Pixel coordinate grounding data:
*** Begin section ***
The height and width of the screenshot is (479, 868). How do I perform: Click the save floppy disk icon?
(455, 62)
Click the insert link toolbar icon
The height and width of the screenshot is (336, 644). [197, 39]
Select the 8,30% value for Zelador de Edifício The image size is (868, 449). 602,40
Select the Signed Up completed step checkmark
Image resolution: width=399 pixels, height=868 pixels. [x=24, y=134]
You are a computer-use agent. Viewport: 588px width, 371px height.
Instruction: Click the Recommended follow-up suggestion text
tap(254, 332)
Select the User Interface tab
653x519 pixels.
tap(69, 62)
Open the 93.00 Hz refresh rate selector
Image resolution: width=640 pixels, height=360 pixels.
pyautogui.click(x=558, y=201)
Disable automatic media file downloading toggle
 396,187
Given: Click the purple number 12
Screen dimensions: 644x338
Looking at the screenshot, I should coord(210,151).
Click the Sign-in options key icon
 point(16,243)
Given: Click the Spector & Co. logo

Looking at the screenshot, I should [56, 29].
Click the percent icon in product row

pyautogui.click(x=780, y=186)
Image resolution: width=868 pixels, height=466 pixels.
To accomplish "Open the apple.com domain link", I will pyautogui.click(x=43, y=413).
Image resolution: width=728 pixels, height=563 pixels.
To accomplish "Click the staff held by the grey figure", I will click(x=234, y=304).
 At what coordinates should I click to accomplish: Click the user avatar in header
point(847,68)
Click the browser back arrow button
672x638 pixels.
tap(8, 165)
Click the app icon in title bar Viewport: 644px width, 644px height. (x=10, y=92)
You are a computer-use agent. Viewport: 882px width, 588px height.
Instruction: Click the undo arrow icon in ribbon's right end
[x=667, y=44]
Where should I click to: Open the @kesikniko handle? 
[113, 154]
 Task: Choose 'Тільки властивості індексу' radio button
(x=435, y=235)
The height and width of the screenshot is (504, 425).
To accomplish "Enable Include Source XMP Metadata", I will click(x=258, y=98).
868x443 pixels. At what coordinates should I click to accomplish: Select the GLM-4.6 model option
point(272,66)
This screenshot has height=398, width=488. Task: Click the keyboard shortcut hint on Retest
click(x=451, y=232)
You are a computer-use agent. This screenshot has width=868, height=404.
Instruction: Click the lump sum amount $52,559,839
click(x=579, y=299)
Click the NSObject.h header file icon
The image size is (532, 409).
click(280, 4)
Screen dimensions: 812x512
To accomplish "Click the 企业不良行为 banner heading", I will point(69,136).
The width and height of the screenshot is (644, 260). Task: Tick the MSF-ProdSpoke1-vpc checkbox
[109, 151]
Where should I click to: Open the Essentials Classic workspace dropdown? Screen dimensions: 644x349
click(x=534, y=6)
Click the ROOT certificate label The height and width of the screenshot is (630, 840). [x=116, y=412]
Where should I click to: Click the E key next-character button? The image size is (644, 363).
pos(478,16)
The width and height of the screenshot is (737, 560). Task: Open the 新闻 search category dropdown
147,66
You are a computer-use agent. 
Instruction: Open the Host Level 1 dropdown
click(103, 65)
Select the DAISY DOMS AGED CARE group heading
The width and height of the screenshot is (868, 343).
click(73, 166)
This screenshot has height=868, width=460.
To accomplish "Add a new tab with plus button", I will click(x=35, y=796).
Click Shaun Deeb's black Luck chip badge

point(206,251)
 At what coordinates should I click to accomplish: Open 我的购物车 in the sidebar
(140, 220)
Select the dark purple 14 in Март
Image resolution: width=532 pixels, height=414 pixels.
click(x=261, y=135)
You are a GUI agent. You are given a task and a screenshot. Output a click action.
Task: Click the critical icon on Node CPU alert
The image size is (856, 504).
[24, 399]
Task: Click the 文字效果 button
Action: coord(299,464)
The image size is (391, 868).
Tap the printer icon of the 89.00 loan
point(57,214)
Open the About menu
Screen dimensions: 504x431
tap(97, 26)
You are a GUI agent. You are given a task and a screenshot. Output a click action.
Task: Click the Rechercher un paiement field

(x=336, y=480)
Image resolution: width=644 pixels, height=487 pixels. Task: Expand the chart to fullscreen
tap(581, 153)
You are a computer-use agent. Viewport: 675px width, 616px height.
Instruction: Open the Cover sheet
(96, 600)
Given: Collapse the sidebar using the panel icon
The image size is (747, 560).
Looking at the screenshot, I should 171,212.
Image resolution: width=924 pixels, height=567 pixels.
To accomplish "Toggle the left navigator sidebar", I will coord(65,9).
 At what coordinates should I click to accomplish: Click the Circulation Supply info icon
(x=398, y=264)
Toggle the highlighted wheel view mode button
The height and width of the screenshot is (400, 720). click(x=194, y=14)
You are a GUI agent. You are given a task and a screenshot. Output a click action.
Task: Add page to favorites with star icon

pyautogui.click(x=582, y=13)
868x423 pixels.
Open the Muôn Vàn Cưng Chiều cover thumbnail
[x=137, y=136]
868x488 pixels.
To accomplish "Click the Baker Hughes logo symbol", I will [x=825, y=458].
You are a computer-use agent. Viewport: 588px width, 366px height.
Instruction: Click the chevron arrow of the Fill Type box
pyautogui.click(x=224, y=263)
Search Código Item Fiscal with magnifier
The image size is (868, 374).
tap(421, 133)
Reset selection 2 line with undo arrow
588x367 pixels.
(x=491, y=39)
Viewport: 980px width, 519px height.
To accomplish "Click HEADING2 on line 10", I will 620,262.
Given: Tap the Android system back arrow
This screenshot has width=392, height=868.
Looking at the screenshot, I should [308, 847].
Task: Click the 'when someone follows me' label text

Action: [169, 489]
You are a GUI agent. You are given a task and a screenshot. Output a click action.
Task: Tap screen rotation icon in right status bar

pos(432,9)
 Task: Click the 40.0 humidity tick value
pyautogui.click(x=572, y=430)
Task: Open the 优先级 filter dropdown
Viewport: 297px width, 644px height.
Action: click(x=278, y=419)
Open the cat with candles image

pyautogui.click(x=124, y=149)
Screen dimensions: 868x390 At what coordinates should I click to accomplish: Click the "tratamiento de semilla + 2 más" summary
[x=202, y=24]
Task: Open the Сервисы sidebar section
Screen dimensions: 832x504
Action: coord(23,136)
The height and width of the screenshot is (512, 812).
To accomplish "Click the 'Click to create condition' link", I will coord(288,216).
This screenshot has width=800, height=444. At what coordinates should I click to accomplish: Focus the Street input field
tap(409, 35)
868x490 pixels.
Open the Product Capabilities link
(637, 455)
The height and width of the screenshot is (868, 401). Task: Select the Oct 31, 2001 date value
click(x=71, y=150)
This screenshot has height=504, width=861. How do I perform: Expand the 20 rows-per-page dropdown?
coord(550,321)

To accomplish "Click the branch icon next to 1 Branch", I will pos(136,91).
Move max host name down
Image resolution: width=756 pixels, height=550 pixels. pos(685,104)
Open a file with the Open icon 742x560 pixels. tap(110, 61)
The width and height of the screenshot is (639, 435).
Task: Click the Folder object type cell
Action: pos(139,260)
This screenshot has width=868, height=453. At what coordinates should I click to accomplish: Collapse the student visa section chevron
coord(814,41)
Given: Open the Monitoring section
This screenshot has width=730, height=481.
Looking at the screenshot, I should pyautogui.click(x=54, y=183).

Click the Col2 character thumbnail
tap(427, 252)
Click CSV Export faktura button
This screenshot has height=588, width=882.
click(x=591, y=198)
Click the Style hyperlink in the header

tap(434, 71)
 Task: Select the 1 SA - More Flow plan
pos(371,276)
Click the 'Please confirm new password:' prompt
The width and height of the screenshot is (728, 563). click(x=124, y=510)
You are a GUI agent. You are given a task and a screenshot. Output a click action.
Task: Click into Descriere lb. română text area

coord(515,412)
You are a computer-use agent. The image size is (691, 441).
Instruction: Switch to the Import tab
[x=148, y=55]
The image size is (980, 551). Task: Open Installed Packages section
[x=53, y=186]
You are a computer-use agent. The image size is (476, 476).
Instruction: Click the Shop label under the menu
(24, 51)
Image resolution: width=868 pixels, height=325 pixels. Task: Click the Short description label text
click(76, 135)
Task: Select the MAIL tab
*** End section ***
◆ Work instructions ◆
Using the entries above, give back exactly the line containing "Open the Product Capabilities link", the line containing "Given: Open the Monitoring section", and every line between them, and nothing else.

◆ Result of the task ◆
Open the Product Capabilities link
(637, 455)
The height and width of the screenshot is (868, 401). Task: Select the Oct 31, 2001 date value
click(x=71, y=150)
This screenshot has height=504, width=861. How do I perform: Expand the 20 rows-per-page dropdown?
coord(550,321)

To accomplish "Click the branch icon next to 1 Branch", I will pos(136,91).
Move max host name down
Image resolution: width=756 pixels, height=550 pixels. pos(685,104)
Open a file with the Open icon 742x560 pixels. tap(110, 61)
The width and height of the screenshot is (639, 435).
Task: Click the Folder object type cell
Action: pos(139,260)
This screenshot has width=868, height=453. At what coordinates should I click to accomplish: Collapse the student visa section chevron
coord(814,41)
Given: Open the Monitoring section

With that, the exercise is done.